EXERCISE DATA —
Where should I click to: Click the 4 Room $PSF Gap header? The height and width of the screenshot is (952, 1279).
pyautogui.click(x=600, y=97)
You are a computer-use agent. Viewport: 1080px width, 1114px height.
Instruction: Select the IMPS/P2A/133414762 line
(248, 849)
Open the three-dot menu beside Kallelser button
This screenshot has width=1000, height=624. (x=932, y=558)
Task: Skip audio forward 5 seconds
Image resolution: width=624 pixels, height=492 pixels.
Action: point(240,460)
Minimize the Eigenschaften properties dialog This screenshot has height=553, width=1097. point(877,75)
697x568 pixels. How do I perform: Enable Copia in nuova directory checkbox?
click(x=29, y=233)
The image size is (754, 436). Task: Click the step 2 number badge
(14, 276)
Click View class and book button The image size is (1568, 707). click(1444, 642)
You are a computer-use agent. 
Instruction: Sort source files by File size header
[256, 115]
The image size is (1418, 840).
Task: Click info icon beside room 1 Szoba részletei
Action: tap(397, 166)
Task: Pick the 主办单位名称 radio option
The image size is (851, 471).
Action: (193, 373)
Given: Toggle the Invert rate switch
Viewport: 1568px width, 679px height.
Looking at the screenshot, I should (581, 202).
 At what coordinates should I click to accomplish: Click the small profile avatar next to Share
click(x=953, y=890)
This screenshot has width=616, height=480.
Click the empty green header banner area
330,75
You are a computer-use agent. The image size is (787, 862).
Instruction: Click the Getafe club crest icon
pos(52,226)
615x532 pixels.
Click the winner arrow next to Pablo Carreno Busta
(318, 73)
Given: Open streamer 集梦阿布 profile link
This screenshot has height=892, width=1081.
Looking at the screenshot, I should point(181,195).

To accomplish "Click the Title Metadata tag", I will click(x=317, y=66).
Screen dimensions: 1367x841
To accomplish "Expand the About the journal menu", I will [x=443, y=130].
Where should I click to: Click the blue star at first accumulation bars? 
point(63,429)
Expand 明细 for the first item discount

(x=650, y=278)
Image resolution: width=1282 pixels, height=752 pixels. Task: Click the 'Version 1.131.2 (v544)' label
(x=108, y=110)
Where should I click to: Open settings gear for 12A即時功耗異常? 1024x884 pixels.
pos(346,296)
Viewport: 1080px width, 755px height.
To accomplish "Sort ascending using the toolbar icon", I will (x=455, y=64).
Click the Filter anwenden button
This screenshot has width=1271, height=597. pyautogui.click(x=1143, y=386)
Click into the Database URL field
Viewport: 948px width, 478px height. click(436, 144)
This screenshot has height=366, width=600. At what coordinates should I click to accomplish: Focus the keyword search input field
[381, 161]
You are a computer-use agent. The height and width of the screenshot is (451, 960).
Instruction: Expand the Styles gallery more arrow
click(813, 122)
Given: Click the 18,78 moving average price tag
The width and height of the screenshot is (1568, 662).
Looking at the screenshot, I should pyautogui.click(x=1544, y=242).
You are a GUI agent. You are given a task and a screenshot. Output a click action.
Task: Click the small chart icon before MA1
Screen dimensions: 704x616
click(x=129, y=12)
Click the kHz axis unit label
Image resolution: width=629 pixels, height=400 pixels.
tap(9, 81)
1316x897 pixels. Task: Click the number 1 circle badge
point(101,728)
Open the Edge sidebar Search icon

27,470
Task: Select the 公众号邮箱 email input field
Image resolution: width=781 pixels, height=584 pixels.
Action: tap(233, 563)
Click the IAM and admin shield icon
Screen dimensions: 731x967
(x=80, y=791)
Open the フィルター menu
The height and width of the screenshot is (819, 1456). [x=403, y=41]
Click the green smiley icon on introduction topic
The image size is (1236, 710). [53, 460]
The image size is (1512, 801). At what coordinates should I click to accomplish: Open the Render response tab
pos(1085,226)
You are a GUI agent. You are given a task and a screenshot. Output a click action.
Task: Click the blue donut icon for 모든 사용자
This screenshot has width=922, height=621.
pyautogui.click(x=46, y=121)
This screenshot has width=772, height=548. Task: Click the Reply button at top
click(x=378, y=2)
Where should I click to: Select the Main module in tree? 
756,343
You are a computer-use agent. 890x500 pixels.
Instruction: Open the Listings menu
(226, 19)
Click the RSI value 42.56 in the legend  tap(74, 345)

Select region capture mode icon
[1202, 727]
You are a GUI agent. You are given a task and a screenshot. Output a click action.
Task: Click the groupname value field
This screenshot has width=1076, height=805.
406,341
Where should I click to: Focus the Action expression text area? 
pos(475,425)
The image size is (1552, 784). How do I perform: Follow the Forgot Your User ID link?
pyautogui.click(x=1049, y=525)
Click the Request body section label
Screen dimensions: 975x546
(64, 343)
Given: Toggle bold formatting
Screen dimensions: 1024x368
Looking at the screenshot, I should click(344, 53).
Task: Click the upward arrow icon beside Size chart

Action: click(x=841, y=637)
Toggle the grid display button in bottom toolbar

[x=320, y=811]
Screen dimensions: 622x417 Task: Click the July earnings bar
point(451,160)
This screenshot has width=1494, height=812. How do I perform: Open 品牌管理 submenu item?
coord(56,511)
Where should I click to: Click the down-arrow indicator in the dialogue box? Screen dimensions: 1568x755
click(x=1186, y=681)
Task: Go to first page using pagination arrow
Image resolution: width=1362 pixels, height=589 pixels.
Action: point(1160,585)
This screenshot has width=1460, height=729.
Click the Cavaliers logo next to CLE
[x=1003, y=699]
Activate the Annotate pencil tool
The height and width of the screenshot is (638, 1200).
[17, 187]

EXERCISE REQUIREMENTS — Some of the data mentions "agent". Copy every line where it does.

TASK ANSWER —
You are a computer-use agent. Viewport: 1080px width, 1114px height.
You are a computer-use agent. 
You are a computer-use agent. The image size is (787, 862).
You are a computer-use agent. The height and width of the screenshot is (451, 960).
You are a GUI agent. You are given a task and a screenshot. Output a click action.
You are a GUI agent. You are given a task and a screenshot. Output a click action.
You are a computer-use agent. 890x500 pixels.
You are a GUI agent. You are given a task and a screenshot. Output a click action.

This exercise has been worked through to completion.